I spoke to an old friend after ages today. We used to be joined at the hip in school but we had a slight tiff and things changed. And then of course we moved to different cities and now we barely speak, maybe once in 2 months.
The moment he picked up and said Hello, the first thing that struck me was how familiar his voice has always been to me, how I could identify it anywhere in a crowd and without even consciously realising it, just how badly I had missed it all this time.
We spoke just like how we used to in school, without a hint of awkwardness creeping in in spite of the long gap, laughed and mused about old times and shared what’s going on in each other’s life. He’s doing really well in his. He had been going through a rough patch, a difficult relationship, but now all of that is in the past and I’m really happy for him. There was a time when we would have turned to the other for the slightest thing and stood by each other.
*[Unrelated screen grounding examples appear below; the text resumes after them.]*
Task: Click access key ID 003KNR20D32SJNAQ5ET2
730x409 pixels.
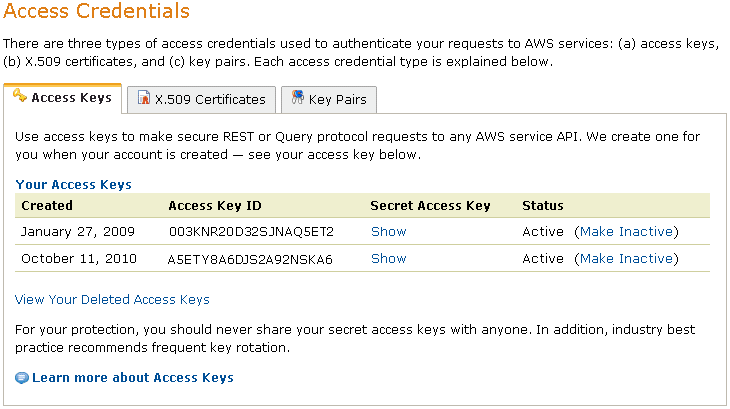Action: click(x=250, y=232)
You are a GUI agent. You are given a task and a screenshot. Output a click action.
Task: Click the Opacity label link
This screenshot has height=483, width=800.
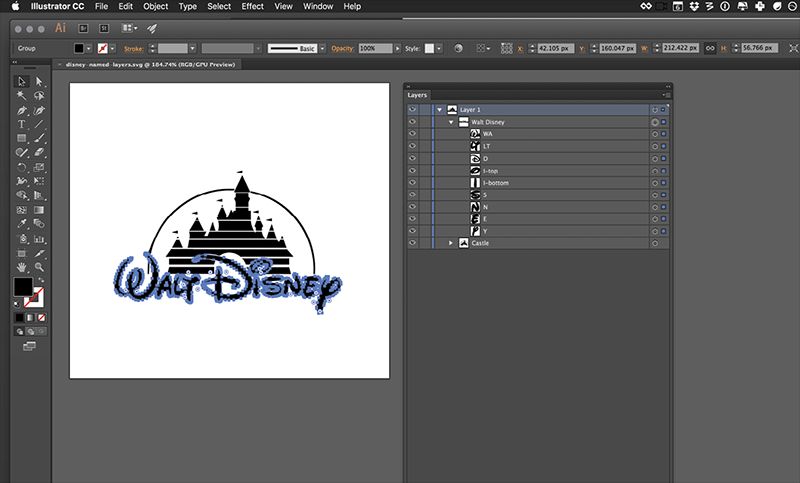343,48
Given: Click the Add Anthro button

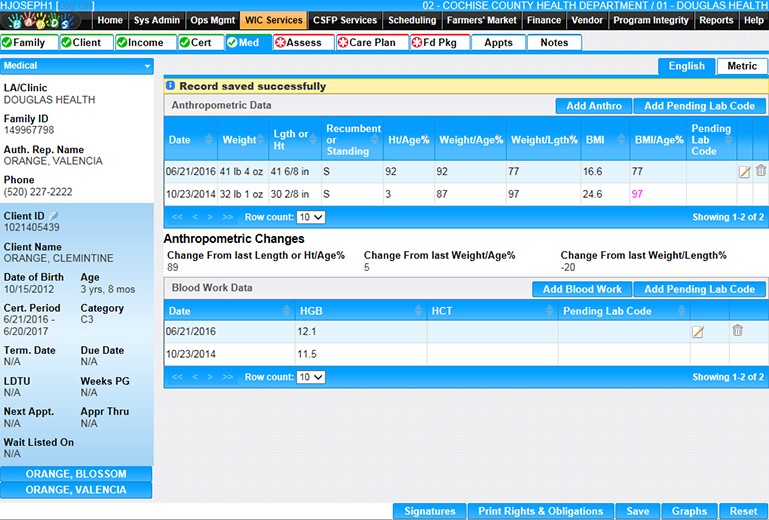Looking at the screenshot, I should [593, 106].
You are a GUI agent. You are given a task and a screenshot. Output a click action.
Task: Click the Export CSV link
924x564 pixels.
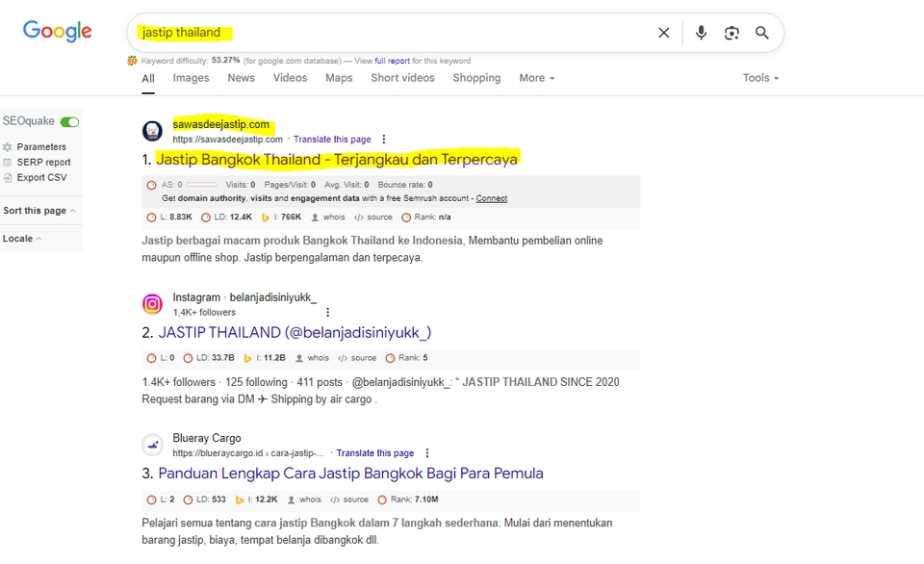point(41,178)
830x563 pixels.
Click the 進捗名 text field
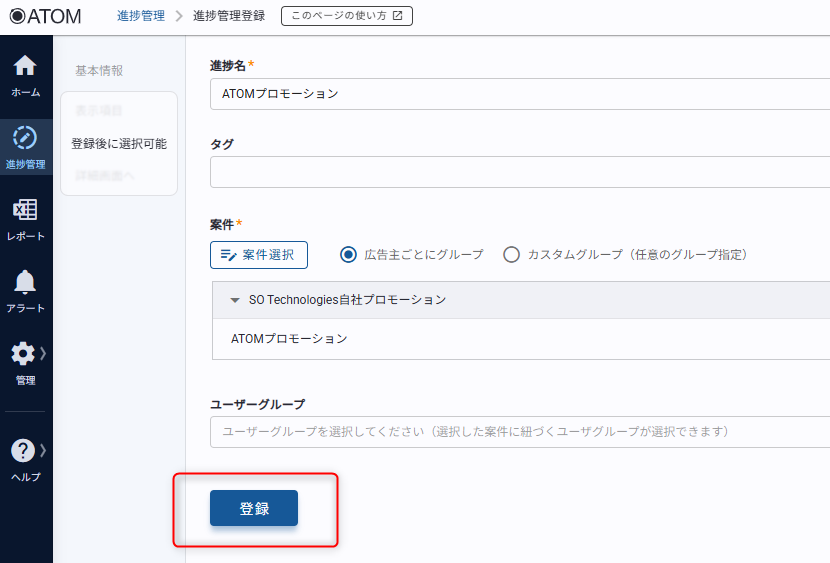(x=520, y=94)
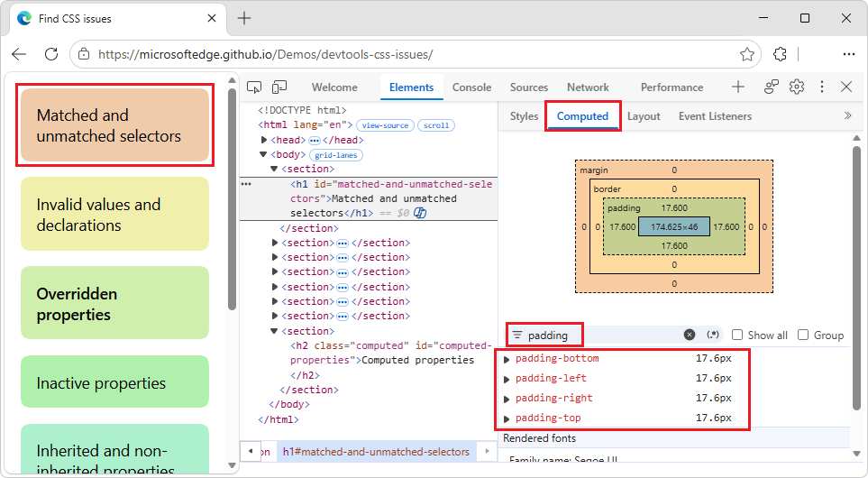Show more sidebar tabs chevron
Image resolution: width=868 pixels, height=478 pixels.
(847, 115)
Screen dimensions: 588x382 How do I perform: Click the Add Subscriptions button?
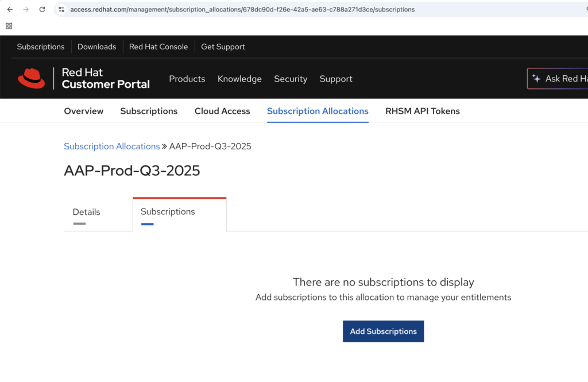383,331
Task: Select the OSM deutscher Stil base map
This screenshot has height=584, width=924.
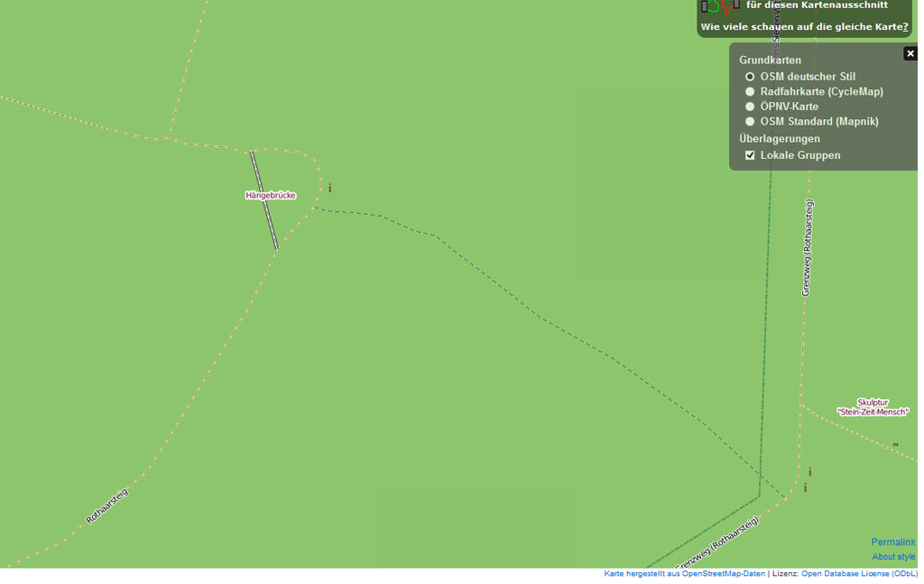Action: click(750, 77)
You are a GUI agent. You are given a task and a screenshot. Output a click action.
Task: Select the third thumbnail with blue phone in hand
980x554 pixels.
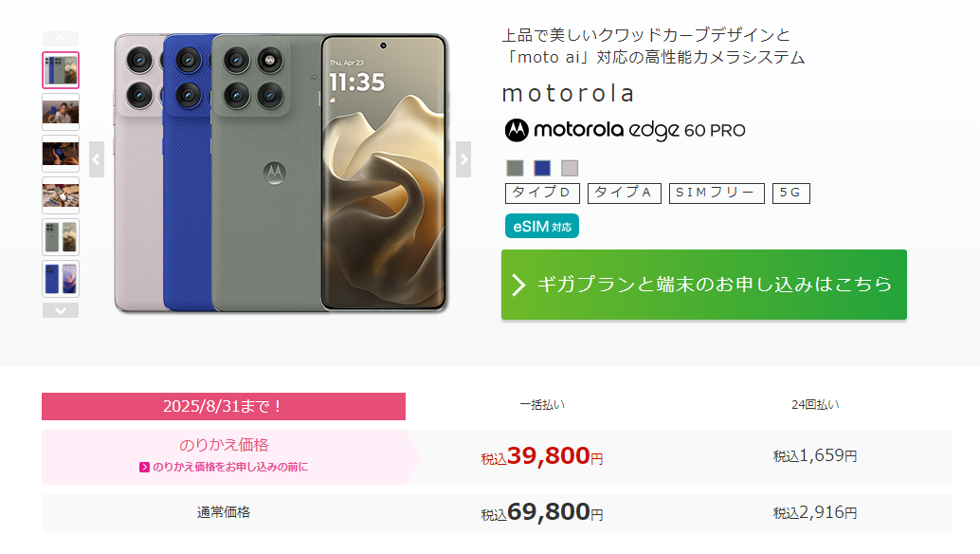[x=61, y=154]
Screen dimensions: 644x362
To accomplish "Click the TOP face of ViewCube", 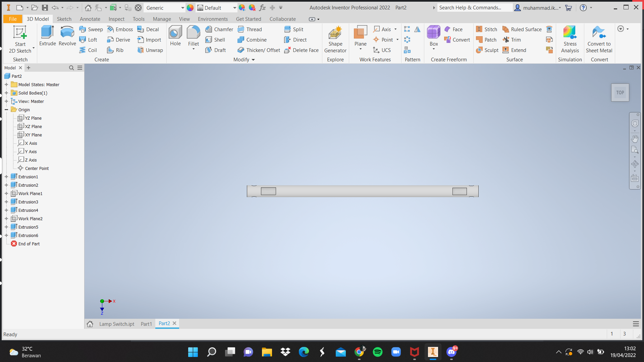I will pos(620,93).
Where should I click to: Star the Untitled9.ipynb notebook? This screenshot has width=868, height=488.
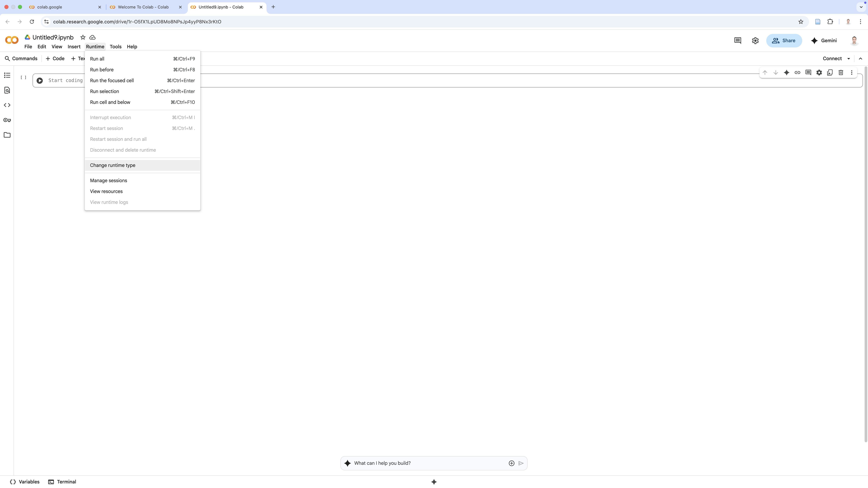(x=83, y=37)
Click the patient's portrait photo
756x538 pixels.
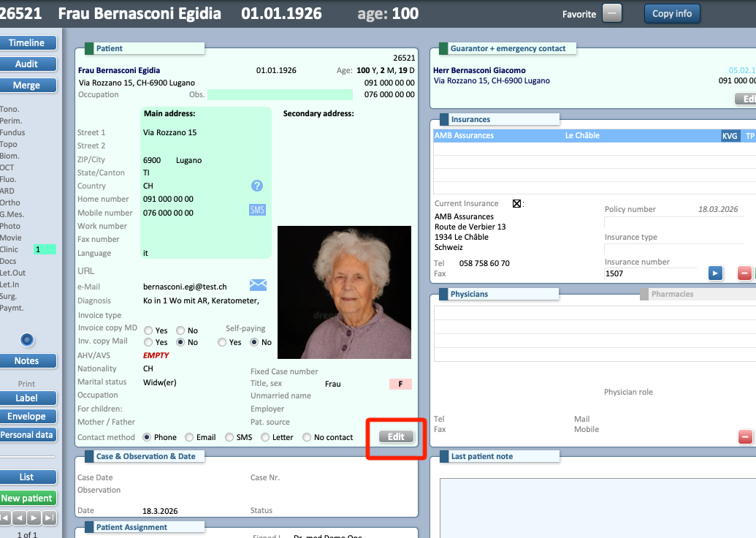(344, 292)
I remember how he helped me through my first heartbreak and I through his, how I tried to comfort him when he told me about issues he had with his dad, how we shared memories of our childhood troubles and joys. But for the last three years we had been completely absent in each other’s lives, coping with things on our own, failing to witness the growth or change which for whatever reasons had come into the other’s life. We had grown up and apart from each other.
The funny thing is that even as I’m writing about this, I’m not actually feeling bad that this happened. I think one of the biggest lessons that life forces us to learn is to stop having expectations from others, to rely only on yourself and not be dependent on anyone else. The truth is, I’m really good at that and that scares me. I’ve made some great friends in life but when the time comes for us to move away for studies or job or any other reason, I move on too soon.
Last summer when I had to say goodbye to two of my seniors who were among my closest friends here, I actually sat in my room and wept. Partly because I knew that even as we promised we would keep in touch as much as we could, we knew we wouldn’t. We would eventually drift apart over the years, lose touch and one day, lose each other’s contacts and just become a name in the other person’s memory. Acknowledging the truth of that was harder than saying goodbye.
I haven’t spoken to them in the past 2 months. What does that say about me? I remember how Peyton always said on OTH-People always leave. It’s true and initially you miss them a lot but eventually it all ceases to matter. The hardest part is not that people always leave; the hardest part is that people always move on. Including you and I.